#### Try it:
Count the lines in the records below that contain the word "height", and give that figure alone.

#### Data:
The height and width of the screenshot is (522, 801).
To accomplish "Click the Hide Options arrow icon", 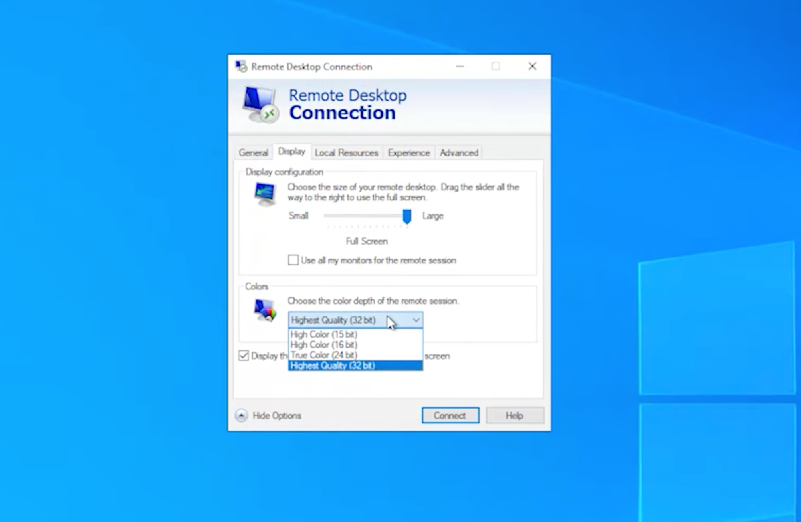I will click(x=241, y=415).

==

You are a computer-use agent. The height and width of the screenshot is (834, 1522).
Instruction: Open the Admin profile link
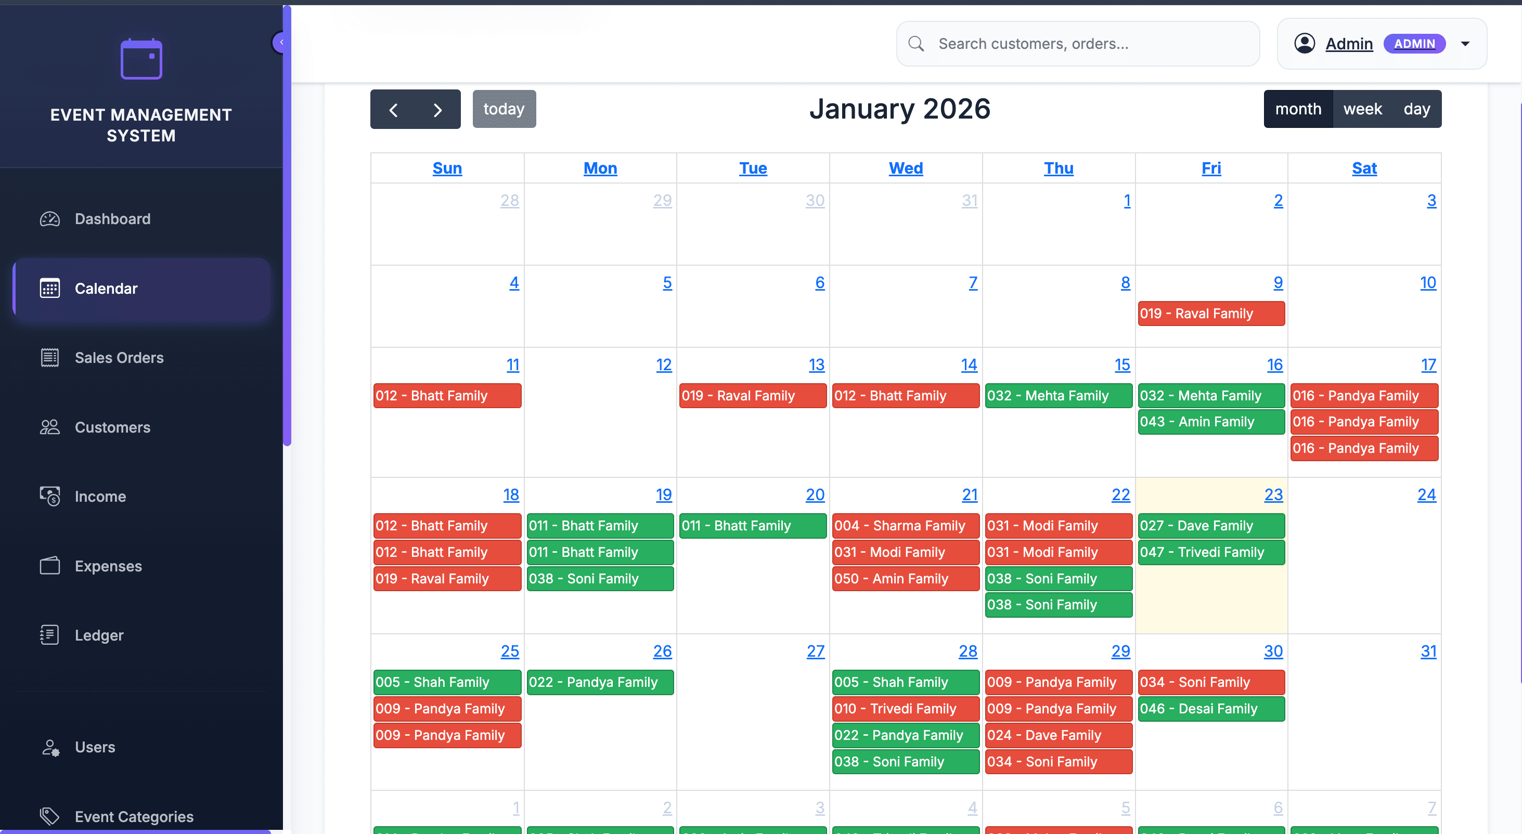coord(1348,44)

==

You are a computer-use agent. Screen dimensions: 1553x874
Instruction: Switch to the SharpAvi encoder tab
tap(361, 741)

#### Expected output:
2